● **What you should do**
The lines you return must be all those in the data that hold the string "time".

Stored items
=-=-=-=-=
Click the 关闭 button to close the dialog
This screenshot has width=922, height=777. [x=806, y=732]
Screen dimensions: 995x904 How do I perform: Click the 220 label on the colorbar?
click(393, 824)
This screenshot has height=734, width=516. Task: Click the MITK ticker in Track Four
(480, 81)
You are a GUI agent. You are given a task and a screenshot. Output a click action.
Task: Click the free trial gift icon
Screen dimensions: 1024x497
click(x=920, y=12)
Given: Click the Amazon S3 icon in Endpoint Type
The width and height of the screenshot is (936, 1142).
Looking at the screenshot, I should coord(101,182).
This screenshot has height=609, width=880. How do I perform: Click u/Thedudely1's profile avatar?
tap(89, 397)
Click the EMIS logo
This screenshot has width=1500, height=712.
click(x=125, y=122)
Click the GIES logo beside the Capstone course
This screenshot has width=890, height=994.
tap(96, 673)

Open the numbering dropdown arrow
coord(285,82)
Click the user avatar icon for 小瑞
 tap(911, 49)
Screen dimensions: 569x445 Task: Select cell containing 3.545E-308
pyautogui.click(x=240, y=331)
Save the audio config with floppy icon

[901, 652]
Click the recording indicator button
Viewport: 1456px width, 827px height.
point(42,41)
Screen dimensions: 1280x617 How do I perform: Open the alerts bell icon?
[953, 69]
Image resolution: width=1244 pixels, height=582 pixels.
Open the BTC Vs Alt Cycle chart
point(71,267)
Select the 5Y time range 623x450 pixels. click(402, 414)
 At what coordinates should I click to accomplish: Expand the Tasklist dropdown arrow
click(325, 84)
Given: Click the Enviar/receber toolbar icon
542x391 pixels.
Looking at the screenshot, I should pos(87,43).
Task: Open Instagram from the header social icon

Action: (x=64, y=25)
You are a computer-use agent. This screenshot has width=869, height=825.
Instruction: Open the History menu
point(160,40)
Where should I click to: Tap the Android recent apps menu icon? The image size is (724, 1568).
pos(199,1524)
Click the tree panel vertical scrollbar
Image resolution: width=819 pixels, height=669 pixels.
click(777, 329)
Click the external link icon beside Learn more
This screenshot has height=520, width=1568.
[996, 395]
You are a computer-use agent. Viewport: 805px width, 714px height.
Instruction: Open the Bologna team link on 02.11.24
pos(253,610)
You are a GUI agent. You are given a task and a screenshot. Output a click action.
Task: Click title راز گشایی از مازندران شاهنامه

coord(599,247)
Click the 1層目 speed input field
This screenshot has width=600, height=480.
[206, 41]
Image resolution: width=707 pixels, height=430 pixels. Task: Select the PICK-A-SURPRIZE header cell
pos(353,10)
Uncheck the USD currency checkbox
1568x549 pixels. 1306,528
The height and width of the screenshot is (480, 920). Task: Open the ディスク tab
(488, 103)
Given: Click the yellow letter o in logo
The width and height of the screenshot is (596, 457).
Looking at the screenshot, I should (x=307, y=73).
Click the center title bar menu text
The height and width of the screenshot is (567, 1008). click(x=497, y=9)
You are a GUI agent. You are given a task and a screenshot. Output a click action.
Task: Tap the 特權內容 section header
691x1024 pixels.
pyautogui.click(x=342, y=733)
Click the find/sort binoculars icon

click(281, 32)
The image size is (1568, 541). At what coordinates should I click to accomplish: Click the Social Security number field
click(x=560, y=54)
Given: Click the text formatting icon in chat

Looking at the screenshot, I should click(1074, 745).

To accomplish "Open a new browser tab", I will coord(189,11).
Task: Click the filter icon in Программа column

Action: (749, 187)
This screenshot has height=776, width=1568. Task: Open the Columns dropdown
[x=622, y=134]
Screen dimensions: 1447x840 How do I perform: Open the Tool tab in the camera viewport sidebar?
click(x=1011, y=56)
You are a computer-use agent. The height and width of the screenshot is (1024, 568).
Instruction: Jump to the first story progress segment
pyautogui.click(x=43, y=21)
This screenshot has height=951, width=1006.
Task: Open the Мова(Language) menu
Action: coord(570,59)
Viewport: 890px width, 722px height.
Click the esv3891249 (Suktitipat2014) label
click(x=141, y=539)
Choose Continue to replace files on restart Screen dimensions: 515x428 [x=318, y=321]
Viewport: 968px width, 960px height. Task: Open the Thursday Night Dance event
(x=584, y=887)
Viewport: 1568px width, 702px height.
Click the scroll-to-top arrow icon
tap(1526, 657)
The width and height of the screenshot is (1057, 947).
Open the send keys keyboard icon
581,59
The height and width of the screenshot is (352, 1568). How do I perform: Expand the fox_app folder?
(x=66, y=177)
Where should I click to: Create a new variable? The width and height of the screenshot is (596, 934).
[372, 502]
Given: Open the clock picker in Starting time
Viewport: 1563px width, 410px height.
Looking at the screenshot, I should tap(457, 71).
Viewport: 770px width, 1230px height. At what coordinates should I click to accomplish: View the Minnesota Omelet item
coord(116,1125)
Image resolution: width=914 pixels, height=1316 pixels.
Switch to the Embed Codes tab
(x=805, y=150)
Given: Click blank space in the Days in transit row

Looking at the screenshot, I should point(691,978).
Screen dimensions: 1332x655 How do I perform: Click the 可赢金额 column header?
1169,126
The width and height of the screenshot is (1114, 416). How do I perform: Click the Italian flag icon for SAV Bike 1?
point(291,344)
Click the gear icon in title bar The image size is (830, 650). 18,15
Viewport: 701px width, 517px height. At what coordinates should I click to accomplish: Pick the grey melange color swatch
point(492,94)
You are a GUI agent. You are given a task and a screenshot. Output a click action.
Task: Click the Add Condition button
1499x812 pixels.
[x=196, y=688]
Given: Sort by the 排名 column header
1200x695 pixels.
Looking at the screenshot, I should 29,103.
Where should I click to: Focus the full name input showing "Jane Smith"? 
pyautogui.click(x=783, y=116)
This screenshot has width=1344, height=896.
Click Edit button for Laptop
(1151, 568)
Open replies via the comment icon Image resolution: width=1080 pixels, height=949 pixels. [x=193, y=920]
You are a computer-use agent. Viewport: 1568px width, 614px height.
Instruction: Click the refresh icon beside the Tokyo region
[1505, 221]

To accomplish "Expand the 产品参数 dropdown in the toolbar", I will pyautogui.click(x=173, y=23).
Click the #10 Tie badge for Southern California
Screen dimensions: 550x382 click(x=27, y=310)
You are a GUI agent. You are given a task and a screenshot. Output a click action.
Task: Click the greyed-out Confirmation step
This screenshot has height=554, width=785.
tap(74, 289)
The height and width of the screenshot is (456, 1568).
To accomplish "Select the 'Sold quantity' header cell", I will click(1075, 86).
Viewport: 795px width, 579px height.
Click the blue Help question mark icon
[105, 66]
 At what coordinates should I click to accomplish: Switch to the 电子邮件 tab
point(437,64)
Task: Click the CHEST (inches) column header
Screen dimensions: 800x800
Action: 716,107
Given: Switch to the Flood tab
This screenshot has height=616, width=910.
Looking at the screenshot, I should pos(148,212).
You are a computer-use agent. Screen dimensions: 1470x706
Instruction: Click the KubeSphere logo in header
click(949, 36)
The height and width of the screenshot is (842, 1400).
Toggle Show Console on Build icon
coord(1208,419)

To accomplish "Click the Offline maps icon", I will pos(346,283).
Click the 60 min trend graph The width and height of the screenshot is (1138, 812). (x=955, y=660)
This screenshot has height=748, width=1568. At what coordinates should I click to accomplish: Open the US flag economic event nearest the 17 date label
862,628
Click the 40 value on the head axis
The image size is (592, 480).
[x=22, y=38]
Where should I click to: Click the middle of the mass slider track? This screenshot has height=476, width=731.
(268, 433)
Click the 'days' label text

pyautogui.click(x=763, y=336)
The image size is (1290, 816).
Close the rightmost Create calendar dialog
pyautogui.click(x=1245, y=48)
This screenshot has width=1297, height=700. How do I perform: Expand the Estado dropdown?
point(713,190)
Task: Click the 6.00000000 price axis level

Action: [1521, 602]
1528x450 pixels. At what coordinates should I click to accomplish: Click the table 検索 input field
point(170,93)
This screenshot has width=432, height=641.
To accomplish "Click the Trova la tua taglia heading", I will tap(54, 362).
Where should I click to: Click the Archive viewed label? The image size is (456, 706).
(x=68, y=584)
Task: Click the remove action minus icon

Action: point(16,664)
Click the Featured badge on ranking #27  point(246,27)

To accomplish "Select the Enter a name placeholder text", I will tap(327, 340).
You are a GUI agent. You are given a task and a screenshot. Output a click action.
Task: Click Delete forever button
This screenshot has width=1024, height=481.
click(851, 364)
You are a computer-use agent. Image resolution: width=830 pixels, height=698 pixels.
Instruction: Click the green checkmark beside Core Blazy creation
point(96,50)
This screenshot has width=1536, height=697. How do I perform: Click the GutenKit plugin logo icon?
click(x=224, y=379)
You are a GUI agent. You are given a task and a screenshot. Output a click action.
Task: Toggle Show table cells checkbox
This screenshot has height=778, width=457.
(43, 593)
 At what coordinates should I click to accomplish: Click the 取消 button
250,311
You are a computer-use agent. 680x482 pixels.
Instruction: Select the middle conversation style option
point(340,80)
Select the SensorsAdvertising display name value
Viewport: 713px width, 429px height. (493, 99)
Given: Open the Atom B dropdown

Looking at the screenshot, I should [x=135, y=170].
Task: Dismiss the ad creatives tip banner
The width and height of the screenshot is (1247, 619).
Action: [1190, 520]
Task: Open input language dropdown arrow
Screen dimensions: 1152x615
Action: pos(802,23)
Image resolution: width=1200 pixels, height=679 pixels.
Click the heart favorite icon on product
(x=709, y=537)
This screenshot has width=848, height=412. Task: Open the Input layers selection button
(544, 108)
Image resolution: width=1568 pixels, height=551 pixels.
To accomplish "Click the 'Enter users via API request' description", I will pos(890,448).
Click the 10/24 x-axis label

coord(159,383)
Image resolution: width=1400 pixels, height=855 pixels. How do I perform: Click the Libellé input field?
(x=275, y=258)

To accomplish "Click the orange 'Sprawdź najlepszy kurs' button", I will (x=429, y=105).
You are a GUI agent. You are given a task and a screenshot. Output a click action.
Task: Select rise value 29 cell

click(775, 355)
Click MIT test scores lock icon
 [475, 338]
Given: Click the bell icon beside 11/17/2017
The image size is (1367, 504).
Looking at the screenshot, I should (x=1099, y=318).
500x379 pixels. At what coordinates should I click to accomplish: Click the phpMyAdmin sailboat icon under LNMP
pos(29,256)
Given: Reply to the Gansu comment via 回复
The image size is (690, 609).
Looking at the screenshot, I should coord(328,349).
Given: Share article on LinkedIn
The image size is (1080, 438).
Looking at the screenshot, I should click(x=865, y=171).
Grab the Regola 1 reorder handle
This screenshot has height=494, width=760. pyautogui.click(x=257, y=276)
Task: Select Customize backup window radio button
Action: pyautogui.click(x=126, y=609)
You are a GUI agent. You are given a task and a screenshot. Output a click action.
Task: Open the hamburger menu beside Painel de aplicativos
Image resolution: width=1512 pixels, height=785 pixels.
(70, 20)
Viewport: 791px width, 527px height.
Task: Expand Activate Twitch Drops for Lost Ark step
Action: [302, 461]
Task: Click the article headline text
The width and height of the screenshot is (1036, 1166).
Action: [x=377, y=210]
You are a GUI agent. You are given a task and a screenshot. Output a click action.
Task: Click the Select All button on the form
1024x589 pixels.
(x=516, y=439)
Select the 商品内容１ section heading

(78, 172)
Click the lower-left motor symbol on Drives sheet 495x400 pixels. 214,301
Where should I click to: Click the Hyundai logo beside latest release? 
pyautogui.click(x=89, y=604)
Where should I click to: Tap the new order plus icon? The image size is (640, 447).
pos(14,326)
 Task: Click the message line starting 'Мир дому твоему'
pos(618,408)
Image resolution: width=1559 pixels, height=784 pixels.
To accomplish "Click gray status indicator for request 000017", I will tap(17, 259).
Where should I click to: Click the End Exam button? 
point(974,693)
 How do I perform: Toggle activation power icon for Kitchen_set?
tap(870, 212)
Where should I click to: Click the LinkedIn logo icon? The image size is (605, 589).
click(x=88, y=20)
=-=-=-=-=
● **Task output**
Select the 5Y time range 623x450 pixels. click(402, 414)
Given: Open the clock picker in Starting time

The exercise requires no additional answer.